SelfOcc: Self-Supervised Vision-Based 3D Occupancy Prediction

Overview

SelfOcc (Huang et al., Tsinghua University, CVPR 2024) introduces the first self-supervised framework for vision-based 3D occupancy prediction that works with multi-camera surround-view setups. The core problem is that supervised occupancy methods require expensive 3D voxel-level annotations (or LiDAR-derived dense ground truth), which are costly and difficult to scale. SelfOcc eliminates this requirement by learning 3D occupancy from unlabeled video sequences using only photometric self-supervision.

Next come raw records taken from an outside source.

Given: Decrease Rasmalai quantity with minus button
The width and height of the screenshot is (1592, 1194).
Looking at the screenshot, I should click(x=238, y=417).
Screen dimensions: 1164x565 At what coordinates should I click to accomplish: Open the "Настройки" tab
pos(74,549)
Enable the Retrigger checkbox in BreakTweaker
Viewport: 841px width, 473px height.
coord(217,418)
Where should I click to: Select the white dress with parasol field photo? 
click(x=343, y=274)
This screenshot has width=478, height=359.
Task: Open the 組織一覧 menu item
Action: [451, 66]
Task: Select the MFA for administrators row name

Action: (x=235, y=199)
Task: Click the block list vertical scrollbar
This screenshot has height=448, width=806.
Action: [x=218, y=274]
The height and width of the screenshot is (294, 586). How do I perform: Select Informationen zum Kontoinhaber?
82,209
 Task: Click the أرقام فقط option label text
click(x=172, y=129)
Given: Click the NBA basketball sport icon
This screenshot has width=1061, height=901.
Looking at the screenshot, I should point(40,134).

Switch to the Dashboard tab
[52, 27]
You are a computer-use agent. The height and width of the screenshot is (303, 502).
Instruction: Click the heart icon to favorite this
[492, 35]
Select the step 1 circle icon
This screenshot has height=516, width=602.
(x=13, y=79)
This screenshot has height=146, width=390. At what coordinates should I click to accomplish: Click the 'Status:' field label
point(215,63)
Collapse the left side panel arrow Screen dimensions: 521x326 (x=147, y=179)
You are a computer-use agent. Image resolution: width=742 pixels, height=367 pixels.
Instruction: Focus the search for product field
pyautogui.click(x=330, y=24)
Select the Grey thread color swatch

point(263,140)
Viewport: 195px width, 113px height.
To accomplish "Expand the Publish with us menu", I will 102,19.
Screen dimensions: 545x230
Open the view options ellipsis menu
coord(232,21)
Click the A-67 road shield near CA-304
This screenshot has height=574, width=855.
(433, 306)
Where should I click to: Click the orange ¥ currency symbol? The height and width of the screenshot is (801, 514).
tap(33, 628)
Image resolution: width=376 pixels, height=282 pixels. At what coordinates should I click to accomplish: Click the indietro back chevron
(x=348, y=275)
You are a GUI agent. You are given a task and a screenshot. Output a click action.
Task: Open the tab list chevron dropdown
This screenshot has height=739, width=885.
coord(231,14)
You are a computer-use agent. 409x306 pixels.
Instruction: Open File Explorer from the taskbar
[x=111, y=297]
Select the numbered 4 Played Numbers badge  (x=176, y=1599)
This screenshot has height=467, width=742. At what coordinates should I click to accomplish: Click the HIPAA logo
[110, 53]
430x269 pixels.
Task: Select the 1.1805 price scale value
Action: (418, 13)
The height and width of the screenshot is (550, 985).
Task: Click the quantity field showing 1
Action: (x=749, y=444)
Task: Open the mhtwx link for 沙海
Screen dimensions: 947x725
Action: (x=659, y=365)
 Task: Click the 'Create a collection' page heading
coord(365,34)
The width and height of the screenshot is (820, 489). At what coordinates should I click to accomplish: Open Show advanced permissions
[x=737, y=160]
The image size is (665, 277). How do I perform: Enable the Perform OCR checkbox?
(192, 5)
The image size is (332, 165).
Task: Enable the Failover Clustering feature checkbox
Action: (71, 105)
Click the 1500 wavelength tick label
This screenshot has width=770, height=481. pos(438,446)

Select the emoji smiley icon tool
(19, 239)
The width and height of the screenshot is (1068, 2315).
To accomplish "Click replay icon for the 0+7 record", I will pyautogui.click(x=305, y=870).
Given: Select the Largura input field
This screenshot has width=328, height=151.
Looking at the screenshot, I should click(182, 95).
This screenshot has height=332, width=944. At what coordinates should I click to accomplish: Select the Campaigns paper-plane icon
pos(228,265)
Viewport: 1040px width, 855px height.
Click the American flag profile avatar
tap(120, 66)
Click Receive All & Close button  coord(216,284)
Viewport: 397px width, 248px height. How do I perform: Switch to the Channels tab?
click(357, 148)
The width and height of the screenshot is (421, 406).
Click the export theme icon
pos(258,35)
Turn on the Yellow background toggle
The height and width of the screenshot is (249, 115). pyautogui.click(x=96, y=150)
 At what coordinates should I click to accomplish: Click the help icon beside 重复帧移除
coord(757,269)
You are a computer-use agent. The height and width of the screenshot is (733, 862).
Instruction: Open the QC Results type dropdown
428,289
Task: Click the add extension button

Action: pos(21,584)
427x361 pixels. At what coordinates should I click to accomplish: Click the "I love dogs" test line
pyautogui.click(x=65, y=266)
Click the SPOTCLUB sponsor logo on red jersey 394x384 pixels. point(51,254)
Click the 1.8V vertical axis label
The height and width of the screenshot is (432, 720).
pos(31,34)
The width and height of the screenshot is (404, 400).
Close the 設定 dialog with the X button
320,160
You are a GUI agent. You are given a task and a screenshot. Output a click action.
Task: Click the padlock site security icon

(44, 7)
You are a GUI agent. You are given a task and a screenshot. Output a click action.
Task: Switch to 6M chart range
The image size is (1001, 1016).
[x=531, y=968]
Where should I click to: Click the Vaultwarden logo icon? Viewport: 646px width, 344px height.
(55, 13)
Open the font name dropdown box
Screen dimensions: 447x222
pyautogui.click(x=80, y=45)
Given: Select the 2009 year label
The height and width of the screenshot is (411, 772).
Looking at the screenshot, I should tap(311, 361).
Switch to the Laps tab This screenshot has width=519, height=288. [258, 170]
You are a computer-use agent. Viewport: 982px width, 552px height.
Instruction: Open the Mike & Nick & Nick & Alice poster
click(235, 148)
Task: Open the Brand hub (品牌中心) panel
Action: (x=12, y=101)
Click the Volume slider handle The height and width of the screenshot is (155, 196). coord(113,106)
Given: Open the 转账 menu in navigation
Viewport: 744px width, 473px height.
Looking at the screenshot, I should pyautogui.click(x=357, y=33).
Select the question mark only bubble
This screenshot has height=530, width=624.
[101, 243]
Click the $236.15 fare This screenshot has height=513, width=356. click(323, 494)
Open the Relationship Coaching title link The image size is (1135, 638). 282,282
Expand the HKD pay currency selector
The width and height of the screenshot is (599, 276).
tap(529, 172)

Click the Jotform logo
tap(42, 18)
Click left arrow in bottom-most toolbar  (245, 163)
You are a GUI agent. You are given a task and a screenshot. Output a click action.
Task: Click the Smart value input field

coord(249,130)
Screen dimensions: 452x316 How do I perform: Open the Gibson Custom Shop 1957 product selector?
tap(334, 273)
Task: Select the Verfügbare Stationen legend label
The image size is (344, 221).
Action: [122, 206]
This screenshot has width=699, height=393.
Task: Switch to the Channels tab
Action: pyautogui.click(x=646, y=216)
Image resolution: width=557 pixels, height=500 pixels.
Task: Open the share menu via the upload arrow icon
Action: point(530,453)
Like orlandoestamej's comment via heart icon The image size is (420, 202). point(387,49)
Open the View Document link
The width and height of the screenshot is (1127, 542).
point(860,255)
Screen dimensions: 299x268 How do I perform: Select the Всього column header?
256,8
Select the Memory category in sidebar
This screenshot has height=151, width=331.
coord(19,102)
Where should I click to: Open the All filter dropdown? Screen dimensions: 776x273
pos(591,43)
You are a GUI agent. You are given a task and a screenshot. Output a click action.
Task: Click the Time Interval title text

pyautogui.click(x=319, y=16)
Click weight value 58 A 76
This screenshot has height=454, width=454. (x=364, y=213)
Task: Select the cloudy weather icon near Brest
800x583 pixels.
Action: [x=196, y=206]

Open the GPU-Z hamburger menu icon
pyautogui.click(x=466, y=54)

The key insight is to lift 2D image features into explicit 3D representations (BEV or TPV), encode them as Signed Distance Fields (SDFs) via a lightweight MLP decoder, and then use differentiable volume rendering (following the NeuS formulation) to synthesize novel views. The synthesized images serve as the self-supervision signal -- if the 3D representation is accurate, rendered views should match real camera observations. Critically, SelfOcc introduces an MVS-embedded depth learning strategy that samples multiple depth proposals along each camera ray, expanding the receptive field beyond traditional single-depth photometric losses and addressing a core convergence limitation in self-supervised depth learning.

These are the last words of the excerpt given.